Your objective: Read the listing below. Then repeat it exactly.

++++ Record excerpts

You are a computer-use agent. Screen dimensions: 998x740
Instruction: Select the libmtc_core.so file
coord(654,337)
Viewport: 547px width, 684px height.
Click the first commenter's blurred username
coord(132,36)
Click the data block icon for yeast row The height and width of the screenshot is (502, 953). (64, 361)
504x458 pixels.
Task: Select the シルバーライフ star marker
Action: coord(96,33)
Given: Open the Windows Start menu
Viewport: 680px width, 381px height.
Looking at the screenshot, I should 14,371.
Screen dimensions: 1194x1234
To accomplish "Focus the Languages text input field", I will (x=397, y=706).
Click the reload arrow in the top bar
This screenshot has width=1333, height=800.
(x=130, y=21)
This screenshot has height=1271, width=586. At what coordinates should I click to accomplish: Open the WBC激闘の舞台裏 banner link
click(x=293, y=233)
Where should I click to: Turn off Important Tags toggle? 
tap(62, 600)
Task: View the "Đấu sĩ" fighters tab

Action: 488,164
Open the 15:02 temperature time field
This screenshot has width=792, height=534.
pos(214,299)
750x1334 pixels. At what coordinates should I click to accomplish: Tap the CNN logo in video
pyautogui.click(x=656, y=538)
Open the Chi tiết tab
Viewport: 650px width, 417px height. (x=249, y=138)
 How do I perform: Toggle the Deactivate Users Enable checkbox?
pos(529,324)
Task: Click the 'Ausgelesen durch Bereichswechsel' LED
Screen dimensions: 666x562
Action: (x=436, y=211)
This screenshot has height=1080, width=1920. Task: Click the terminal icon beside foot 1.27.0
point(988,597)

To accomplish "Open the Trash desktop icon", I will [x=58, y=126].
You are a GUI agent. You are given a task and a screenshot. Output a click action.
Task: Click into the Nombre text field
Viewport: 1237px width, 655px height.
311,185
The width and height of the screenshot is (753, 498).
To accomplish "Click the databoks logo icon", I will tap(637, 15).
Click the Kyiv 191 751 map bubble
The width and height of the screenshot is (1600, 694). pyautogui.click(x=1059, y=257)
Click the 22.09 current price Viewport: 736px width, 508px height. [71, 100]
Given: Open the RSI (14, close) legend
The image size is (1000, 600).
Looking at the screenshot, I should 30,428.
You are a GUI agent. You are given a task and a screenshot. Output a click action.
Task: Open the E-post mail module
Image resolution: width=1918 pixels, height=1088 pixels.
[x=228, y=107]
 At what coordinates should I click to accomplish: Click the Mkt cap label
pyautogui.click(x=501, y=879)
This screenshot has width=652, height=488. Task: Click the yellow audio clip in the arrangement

++++++++

Result of this exercise:
You are a computer-use agent. Screen dimensions: 998x740
Instruction: Select the libmtc_core.so file
coord(654,337)
Viewport: 547px width, 684px height.
Click the first commenter's blurred username
coord(132,36)
Click the data block icon for yeast row The height and width of the screenshot is (502, 953). (64, 361)
504x458 pixels.
Task: Select the シルバーライフ star marker
Action: coord(96,33)
Given: Open the Windows Start menu
Viewport: 680px width, 381px height.
Looking at the screenshot, I should 14,371.
Screen dimensions: 1194x1234
To accomplish "Focus the Languages text input field", I will (x=397, y=706).
Click the reload arrow in the top bar
This screenshot has width=1333, height=800.
(x=130, y=21)
This screenshot has height=1271, width=586. At what coordinates should I click to accomplish: Open the WBC激闘の舞台裏 banner link
click(x=293, y=233)
Where should I click to: Turn off Important Tags toggle? 
tap(62, 600)
Task: View the "Đấu sĩ" fighters tab

Action: 488,164
Open the 15:02 temperature time field
This screenshot has width=792, height=534.
pos(214,299)
750x1334 pixels. At what coordinates should I click to accomplish: Tap the CNN logo in video
pyautogui.click(x=656, y=538)
Open the Chi tiết tab
Viewport: 650px width, 417px height. (x=249, y=138)
 How do I perform: Toggle the Deactivate Users Enable checkbox?
pos(529,324)
Task: Click the 'Ausgelesen durch Bereichswechsel' LED
Screen dimensions: 666x562
Action: (x=436, y=211)
This screenshot has height=1080, width=1920. Task: Click the terminal icon beside foot 1.27.0
point(988,597)

To accomplish "Open the Trash desktop icon", I will [x=58, y=126].
You are a GUI agent. You are given a task and a screenshot. Output a click action.
Task: Click into the Nombre text field
Viewport: 1237px width, 655px height.
311,185
The width and height of the screenshot is (753, 498).
To accomplish "Click the databoks logo icon", I will tap(637, 15).
Click the Kyiv 191 751 map bubble
The width and height of the screenshot is (1600, 694). pyautogui.click(x=1059, y=257)
Click the 22.09 current price Viewport: 736px width, 508px height. [71, 100]
Given: Open the RSI (14, close) legend
The image size is (1000, 600).
Looking at the screenshot, I should 30,428.
You are a GUI agent. You are given a task and a screenshot. Output a click action.
Task: Open the E-post mail module
Image resolution: width=1918 pixels, height=1088 pixels.
[x=228, y=107]
 At what coordinates should I click to accomplish: Click the Mkt cap label
pyautogui.click(x=501, y=879)
This screenshot has width=652, height=488. Task: Click the yellow audio clip in the arrangement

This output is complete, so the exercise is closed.